As an enterprise architect, I ask myself continuously the question how I can contribute to the creation of business value for the enterprise. How can we design or improve structures that enable the enterprise to create more value?
If we look at an enterprise from a very high level, the basic model of an enterprise is to turn the money of investors in business value for customers, in collaboration with partners in the supply chain.
If we want to take the word ‘enterprise’ in our job titles seriously, I believe we should change our mental model from an inside-out oriented perspective to an outside-in oriented perspective.

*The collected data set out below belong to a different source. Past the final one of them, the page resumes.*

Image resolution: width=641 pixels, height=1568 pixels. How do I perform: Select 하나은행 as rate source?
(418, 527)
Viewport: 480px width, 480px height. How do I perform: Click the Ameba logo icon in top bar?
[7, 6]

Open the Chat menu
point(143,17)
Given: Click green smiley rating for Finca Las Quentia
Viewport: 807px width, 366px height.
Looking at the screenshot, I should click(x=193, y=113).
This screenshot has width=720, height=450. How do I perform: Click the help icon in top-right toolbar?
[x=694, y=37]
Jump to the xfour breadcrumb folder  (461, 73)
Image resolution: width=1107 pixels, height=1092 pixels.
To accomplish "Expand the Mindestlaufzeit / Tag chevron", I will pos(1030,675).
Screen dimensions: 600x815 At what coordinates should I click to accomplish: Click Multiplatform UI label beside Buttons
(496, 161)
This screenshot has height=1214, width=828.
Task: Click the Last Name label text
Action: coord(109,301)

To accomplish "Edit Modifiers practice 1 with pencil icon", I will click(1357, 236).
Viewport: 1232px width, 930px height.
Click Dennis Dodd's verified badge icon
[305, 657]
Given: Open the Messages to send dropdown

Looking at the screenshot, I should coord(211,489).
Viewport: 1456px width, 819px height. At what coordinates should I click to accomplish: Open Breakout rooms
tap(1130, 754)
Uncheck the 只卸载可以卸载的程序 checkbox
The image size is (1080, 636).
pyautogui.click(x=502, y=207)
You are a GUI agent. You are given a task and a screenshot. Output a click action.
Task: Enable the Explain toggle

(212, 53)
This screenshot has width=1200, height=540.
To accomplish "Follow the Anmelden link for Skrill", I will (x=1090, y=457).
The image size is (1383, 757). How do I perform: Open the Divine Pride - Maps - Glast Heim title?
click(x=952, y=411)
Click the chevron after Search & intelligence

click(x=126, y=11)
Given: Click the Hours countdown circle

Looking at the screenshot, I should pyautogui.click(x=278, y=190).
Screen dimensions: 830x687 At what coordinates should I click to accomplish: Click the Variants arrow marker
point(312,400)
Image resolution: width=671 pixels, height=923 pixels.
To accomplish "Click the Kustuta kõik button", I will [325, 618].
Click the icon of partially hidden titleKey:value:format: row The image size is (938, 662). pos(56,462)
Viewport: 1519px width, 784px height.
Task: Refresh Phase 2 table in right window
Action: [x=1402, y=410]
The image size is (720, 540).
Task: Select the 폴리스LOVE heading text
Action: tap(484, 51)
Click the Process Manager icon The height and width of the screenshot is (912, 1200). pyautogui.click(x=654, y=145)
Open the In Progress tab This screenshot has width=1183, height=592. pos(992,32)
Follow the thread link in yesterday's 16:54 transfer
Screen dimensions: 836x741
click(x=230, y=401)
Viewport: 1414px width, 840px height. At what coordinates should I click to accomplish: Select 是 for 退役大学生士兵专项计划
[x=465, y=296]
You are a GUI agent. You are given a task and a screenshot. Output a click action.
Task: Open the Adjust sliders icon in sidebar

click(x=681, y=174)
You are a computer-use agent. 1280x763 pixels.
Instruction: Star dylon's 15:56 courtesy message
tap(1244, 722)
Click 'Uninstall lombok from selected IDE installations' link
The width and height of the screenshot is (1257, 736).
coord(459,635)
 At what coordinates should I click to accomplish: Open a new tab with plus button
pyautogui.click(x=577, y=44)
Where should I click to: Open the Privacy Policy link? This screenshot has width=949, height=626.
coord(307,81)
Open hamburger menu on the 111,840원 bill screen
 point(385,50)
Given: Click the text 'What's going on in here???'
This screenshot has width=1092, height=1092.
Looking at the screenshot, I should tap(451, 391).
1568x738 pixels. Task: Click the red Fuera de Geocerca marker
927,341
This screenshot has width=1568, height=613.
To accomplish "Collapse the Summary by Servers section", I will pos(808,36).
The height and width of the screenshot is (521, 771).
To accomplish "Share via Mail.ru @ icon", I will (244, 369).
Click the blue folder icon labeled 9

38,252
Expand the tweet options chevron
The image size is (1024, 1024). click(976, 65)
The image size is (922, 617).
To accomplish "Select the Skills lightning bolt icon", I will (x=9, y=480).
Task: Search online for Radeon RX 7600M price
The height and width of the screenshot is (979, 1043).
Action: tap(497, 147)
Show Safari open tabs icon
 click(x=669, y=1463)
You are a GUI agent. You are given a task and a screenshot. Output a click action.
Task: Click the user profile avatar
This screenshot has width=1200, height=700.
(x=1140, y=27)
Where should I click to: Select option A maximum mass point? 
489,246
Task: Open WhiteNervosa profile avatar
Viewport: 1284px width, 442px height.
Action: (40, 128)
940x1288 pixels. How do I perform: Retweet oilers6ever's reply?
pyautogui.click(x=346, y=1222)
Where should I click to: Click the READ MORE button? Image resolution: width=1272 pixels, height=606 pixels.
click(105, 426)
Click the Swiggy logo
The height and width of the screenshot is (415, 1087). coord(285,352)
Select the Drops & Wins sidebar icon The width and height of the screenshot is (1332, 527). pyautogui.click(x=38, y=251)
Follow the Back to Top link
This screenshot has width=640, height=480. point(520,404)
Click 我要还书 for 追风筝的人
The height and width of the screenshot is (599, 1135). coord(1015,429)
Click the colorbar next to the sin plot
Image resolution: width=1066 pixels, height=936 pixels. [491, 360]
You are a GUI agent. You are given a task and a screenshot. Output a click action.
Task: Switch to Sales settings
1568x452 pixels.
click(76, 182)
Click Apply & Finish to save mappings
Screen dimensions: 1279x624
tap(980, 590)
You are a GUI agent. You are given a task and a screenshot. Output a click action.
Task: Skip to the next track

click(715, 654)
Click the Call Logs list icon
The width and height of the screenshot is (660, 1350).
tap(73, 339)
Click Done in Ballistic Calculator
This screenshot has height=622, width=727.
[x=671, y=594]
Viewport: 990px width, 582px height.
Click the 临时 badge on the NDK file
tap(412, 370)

How can we connect the investment value chain with the operational value chain to create more value for the customer?
I still see a lot of enterprise architecture efforts that are mostly focused on the internal structure of an enterprise. But how can you design an optimal internal structure if you don’t understand how the enterprise operates in his external environment?
Sometimes I make the analogy between the black box view of the enterprise – how the enterprise shows itself to the external world – and the white box view of the enterprise – how the enterprise is organized internally to implement its desired behavior on the outside. Or the external shape of the enterprise and the internal structure of the enterprise. Enterprise architects should come up with solutions that connect the external shape with the internal structure to create value in the most efficient way.
Changing your mental model to an outside-in perspective, is not a cosmetic change. It really means that everything you do starts from your passion on how the enterprise creates value for its customers. Putting the customer central stage, is a complete shift in the way you think, act and feel.
Thinking outside-in also means combining your engineering spirit with an enterprising spirit. Designing structures that create ROI for investors by creating value for customers. Instead of designing structures for the sake of the structure itself.
It also means that we can measure the contribution we make as an enterprise architect. Companies with ‘good’ enterprise architecture manifest shapes and structures that encourage value creation. Companies with ‘less good’ enterprise architecture manifest shapes and structures that constrain or even inhibit value creation.
It also means that we can drive our enterprise architecture efforts from the challenges in the structural performance of our enterprise, and as such become a professional goal-driven discipline.
Another (and maybe even more important) reason for changing our focus to outside-in architecture, is the market context itself. Enterprises do not rule the world anymore. It is the outside market and the consumers outside who will determine the context. And enterprises will have to think how to appear in this context. Companies that want to survive and grow in an ever changing world, need to continuously innovate their business model taking into account disruptive trends and forces. Enterprise architects need to constantly analyze the impact of disruptive trends and forces on the shape and structure of the enterprise.
If we want to generate real business value from our enterprise architecture investments, we should take an outside-in perspective on our enterprises. Because at the end, the real business value is created outside.